Actual selection procedure
- - --------------------------
There are two basic possibilities for using this approach to try to
discriminate between hypotheses:
 
a) In the classical approach, for each hypothesis delta(chi-squared) is simply
a statistic which can be used. Thus if delta(chi-squared) were to be such that
it lay very much in the tail of the predicted ditribution, then that hypothesis
would be rejected. Essentially each hypothesis is tested separately, and the
relevant feature of the simulated distribution is the probabability of
obtaining a value of delta(chi-squared) equal to the observed one, or more
extreme.
 
b) For a Bayesian, the relative probabilities of the two hypotheses, as
determined from the data, are simply given by the relative heights of the two
distributions (such as those of the figure), at a value of delta(chi-squared)

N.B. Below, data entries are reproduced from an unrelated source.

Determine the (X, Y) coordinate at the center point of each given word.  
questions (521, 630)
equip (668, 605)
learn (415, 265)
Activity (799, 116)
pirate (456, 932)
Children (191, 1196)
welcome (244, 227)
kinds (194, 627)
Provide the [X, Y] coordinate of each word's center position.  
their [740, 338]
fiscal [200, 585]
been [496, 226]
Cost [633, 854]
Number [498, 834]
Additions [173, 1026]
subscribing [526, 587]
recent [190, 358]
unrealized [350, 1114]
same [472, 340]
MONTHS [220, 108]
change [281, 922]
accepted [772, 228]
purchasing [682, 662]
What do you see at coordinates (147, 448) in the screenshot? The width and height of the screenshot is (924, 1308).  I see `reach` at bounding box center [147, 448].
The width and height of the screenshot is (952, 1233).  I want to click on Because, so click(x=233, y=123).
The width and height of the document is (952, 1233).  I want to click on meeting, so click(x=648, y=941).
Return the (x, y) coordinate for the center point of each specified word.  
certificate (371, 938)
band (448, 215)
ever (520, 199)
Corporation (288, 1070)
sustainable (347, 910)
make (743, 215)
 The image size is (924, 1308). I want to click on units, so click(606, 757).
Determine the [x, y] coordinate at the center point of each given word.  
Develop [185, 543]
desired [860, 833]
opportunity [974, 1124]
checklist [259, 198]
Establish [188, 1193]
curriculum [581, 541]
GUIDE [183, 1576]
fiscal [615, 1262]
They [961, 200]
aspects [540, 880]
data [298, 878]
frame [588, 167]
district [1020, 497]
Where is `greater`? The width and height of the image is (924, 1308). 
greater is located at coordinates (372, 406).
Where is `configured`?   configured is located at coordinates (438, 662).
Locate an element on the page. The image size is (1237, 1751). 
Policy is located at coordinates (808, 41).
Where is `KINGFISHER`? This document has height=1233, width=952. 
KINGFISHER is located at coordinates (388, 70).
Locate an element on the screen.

equal to the experimental one. This is just the likelihood ratio for the two
hypotheses, and hence is closely related to the actual value of
delta(chi-squared), at least in the limit of large statistics.
 
As usual for a Bayesian approach, this probability ratio could be multiplied by
any a priori probabilities for the two hypotheses. In the absence of any prior
knowledge, the two hypotheses could be given equal weight. (Because the
hypotheses are distinct, this procedure is less problematic than for the case
of discriminating among different values of a continuous parameter e.g. the
mass of the electron-neutrino.) In any case, the ratio of the heights of the
two curves gives the relative probabilities, as determined by the particular
experiment alone.
 
For either a) or b) above, it is a good idea also to check the relevant chi_1
or chi_2 before deciding to accept a hypothesis. i.e. it is necessary that, as
well as the chi-squared difference favouring the hypothesis, its individual
chi-squared value must also be satisfactory.
 
Possible Application to Neutrino Oscillations
- - ---------------------------------------------
In analysing the rates of observed events in solar neutrino experiments with
the various detectors (chlorine, hydrogen and gallium), different solutions
are currently possible: either vacuum oscillations, or MSW 'small mixing
angle' and 'large mixing angle' solutions. A possible way to distinguish
these could be to look at the distribution of the number of events in some
variable. e.g. electron energy or day-time/night-time in the hydrogen
experiment, or as a function of the earth-sun distance. The traditional way
of trying to use these distributions is to look at the chi-squared
probabilities for the competing hypotheses. The extension of our earlier
examples is that it is worth while doing Monte Carlo studies to test whether
a chi-squared difference method might give better sensivity to discriminating
these hypotheses.
 
Conclusion
- - ----------
The chi-squared difference may be a good way to distinguish between alternative
theories. This suggestion is not too radical as the chi-squared difference is
very closely related to the log-likelihood ratio, which is also used in several
methods to select among competing hypotheses.
 
The performance of this approach can relatively easily be investigated for
any particular case by performing Monte Carlo simulations.
 
 
 
I wish to thank Peter Clifford, Bill Murray and Byron Roe for useful
conversations.
 
 
Figure caption:
The distribution of delta(chi-squared) = chi_2 - chi_1, the difference in
chi-squared values. Here chi_i is the value of chi-squared for the comparison
of the generated distribution with the expectation for hypothesis i;
hypothesis 1 is that the distribution is 1+0.05*x, while for hypothesis 2 it is
1+0.05*cos(pi*x). The solid histogram is for 500 different examples of an
'experiment' generated according to hypothesis 1, which is why
delta(chi-squared) tends to be positive, while the dashed histogram is for
'experiments' generated according to hypothesis 2. The statistic
delta(chi-squared) is better than the individual chi_1 and chi_2 for
discriminating between the hypotheses.